OUR PARTNER: DIPPED & DYED
At Dipped & Dyed, the leading belief is that fashion is the best tool for preserving at-risk cultural traditions and fostering sustainable economic growth in struggling communities. Each piece produced represents a true marriage of artistry and artisanship – celebrating history, supporting tradition and empowering small objects to tell big stories. Founded in 2012, the brand is the brainchild of Genevieve Cortinovis, a fashion and design historian with a serious case of wanderlust and a passion for working with organizations that promote traditional craft and design. All Dipped & Dyed artisans are paid fair wages, given normal working hours, encouraged to have a dialogue with their managers and work in a safe, child-labor-free environment.
Accompany Us to Cambodia:
Our team traveled to Cambodia to visit one of Dipped & Dyed’s production centers, a workshop in Phnom Penh.

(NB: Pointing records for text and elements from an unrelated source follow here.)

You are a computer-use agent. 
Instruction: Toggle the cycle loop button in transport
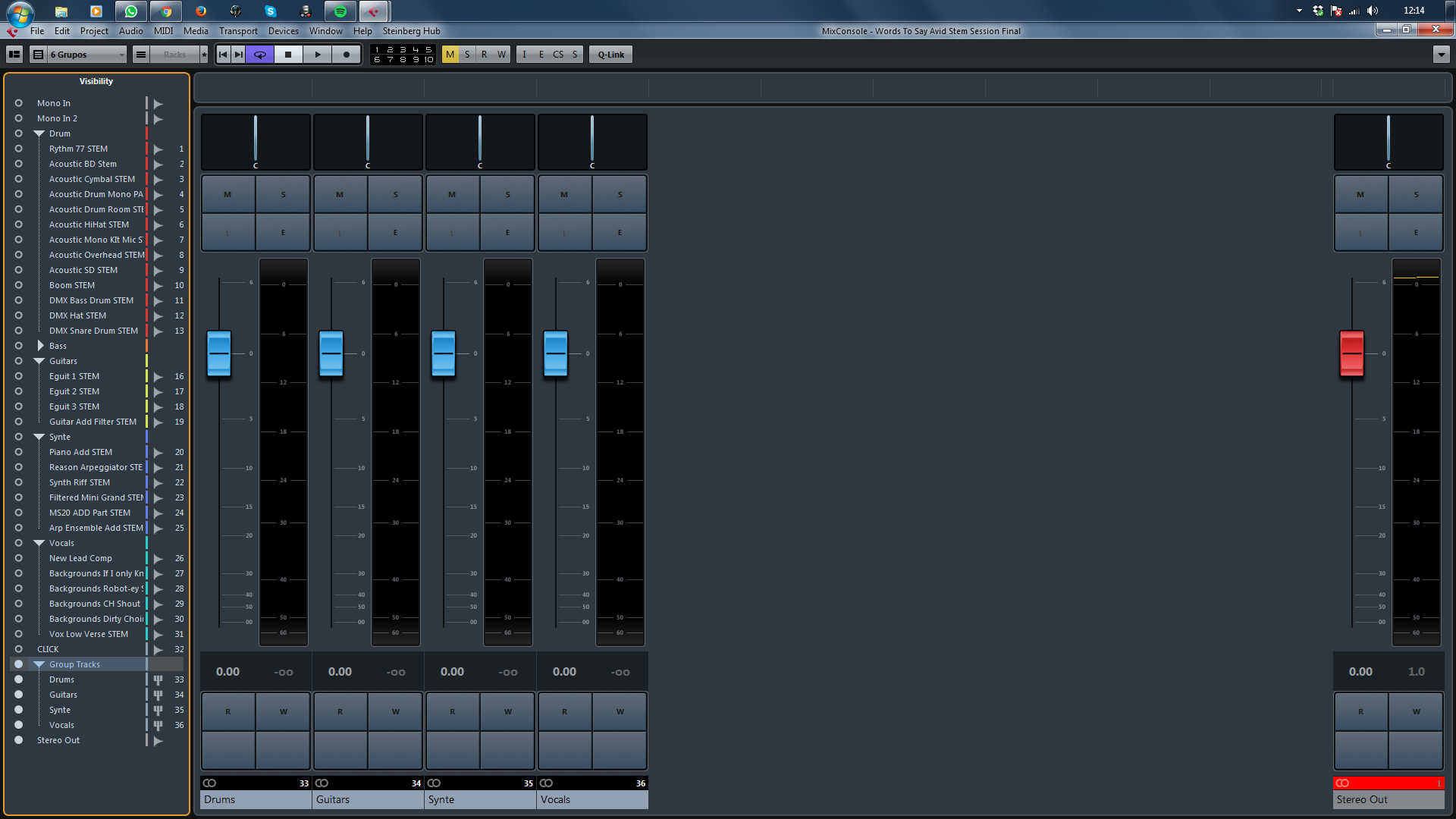click(259, 55)
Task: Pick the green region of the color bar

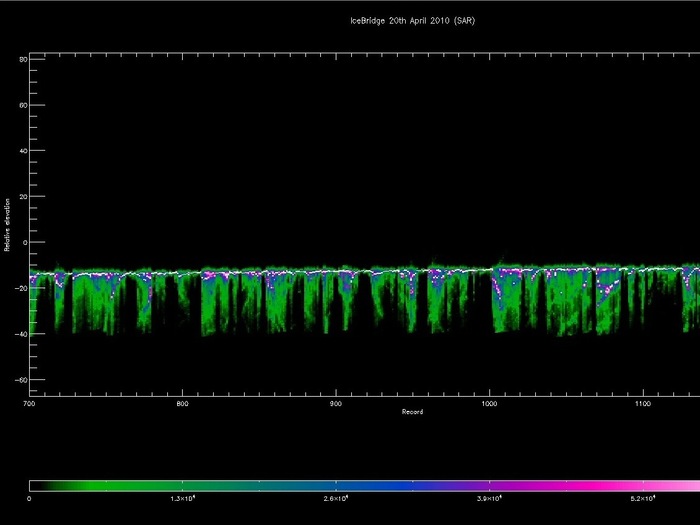Action: [x=130, y=486]
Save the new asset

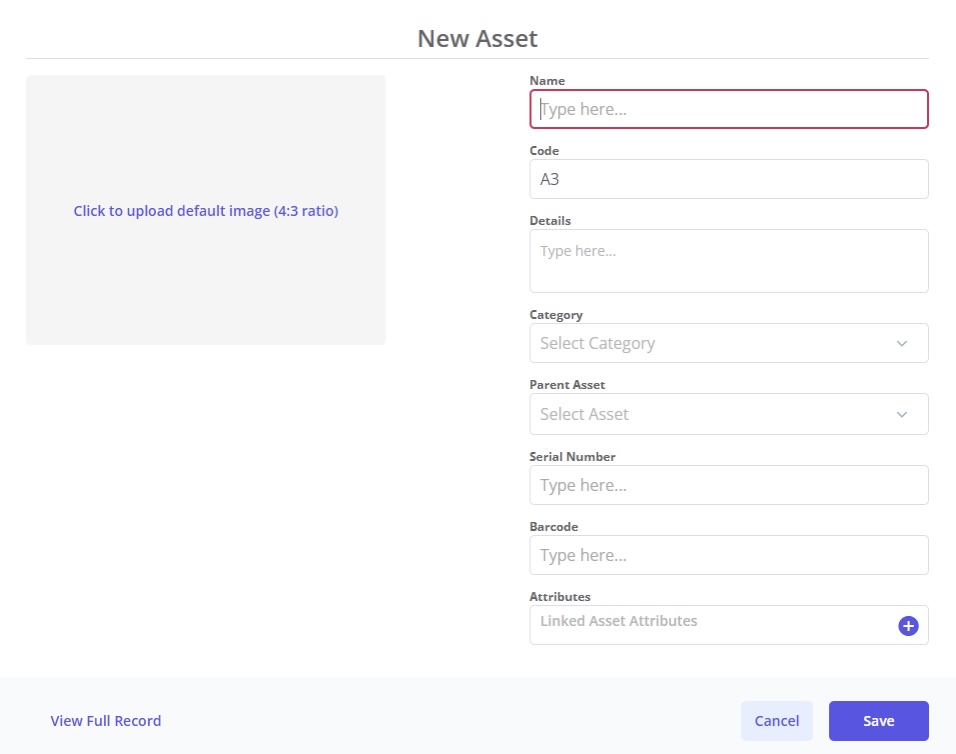[878, 721]
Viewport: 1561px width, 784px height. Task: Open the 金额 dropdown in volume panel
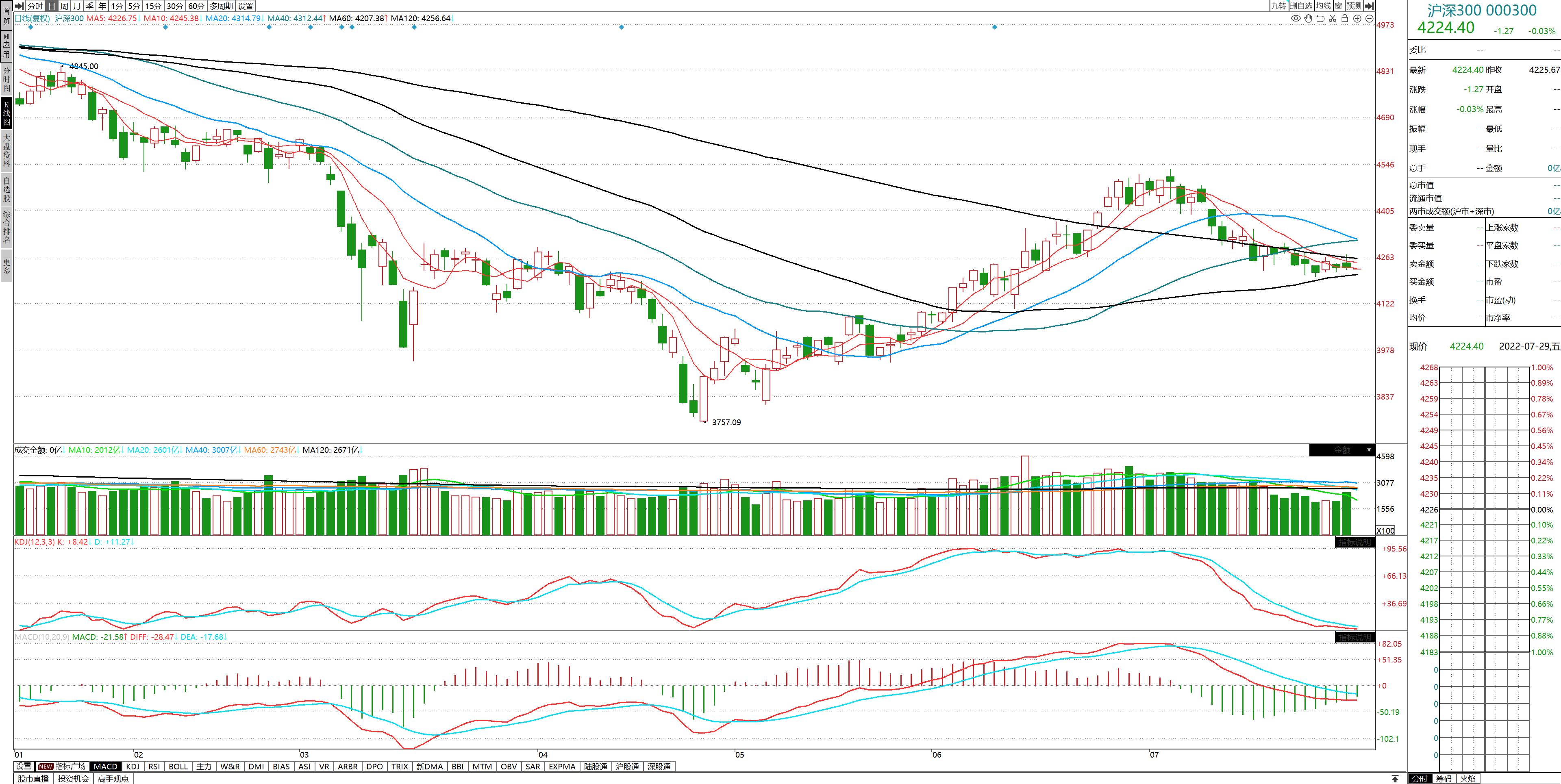1369,450
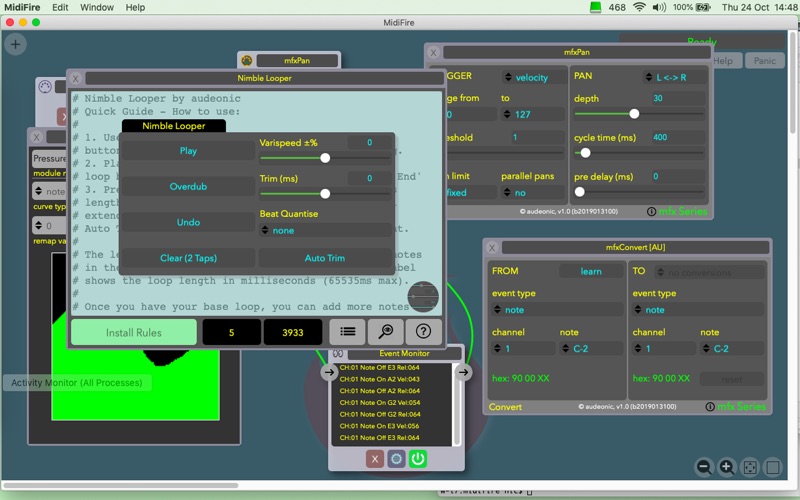The width and height of the screenshot is (800, 500).
Task: Zoom in the canvas with plus magnifier
Action: click(x=727, y=467)
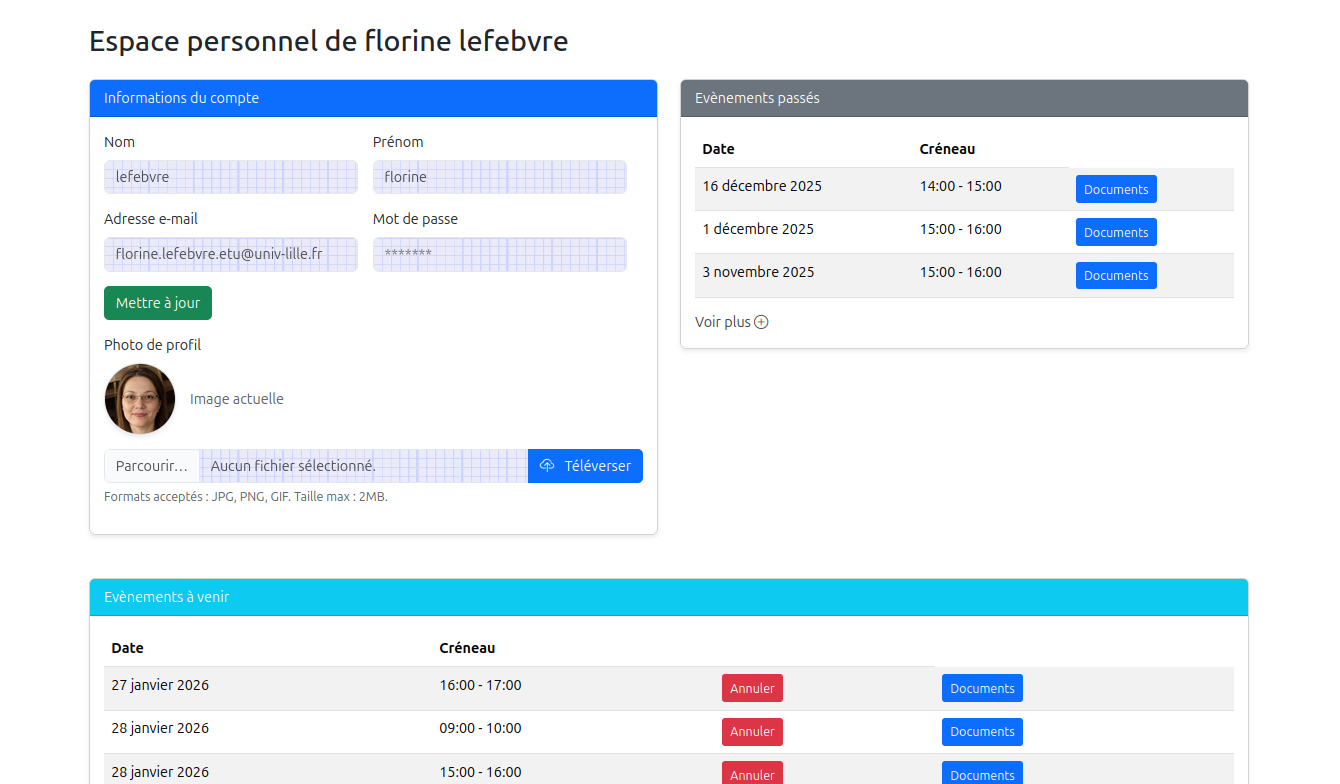
Task: Click the Nom input field
Action: pos(231,177)
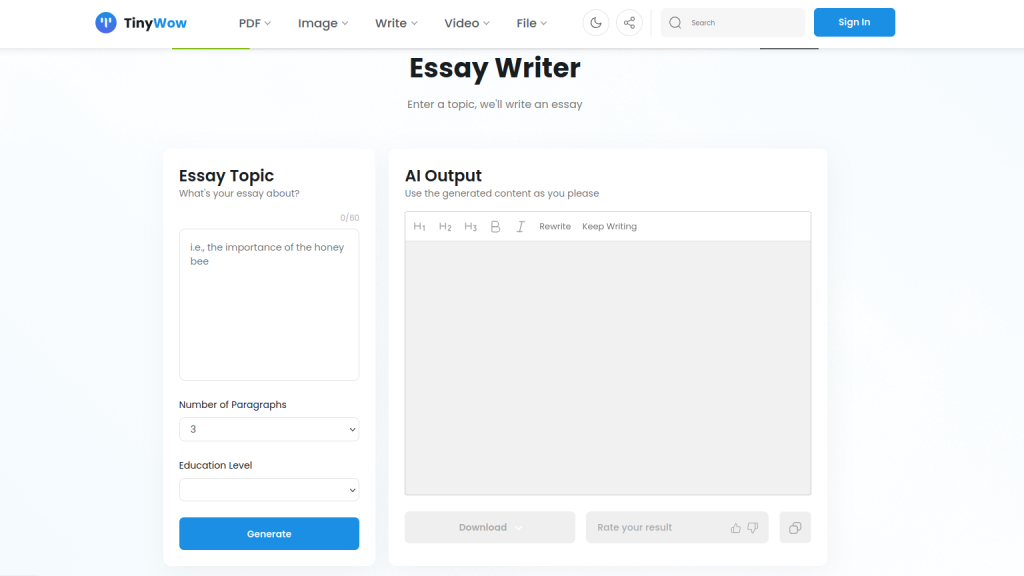Image resolution: width=1024 pixels, height=576 pixels.
Task: Toggle italic formatting in the editor
Action: click(x=520, y=227)
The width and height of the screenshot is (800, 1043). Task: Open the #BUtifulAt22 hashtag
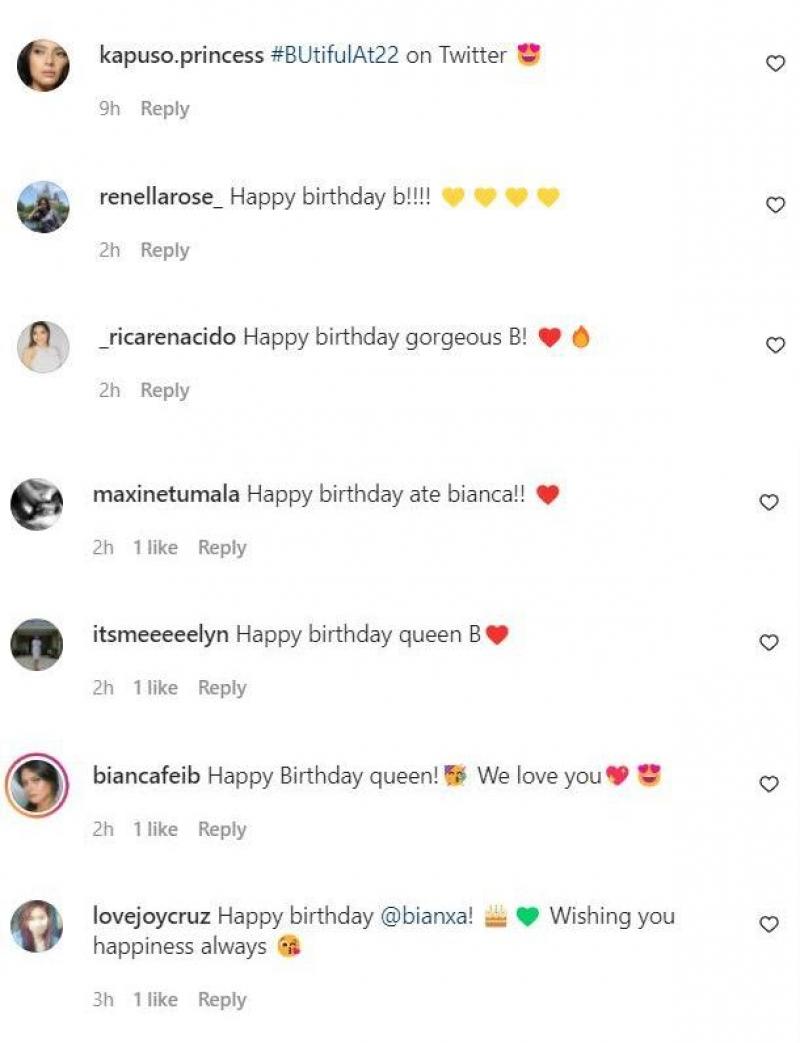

There we had the chance to meet Rachel, who came to Cambodia 15 years ago on a Fulbright Scholarship to research fair-trade organizations and how they work….and hasn't stopped since. After studying the myriad of NGOs in Phnom Penh, Rachel came to the conclusion that the way many NGOs work doesn't benefit the community in the greatest way possible – because it keeps them dependent on an outside organization. Rachel told us the story of an impoverished neighborhood, where an NGO was making sporadic deliveries of blankets, soap and toothbrushes. While beneficial to a degree, the unpredictable schedule of drop-offs was laden with problems. Some members of the community missed work because they were afraid to miss deliveries and had to be present to receive donations. The NGO responded by deciding to provide deliveries for only the unemployed, another imperfect solution…Rachel knew something had to change. Just like Accompany, she believes in the power of harnessing market capitalism, not fighting against it, trading in aid and teaching a man to fish, so he can eat forever. Soon after this experience, Rachel founded a for-profit workshop where she began a program to train and employ disadvantaged women. The women who work for Rachel have a visible connection with one another, and with her, bound by the belief that it is possible to create a better system within the textile industry. Our team spoke to 3 women working with Rachel, each of whom said their lives have changed dramatically for the better since starting their employment, giving them a steady income and renewed sense of confidence.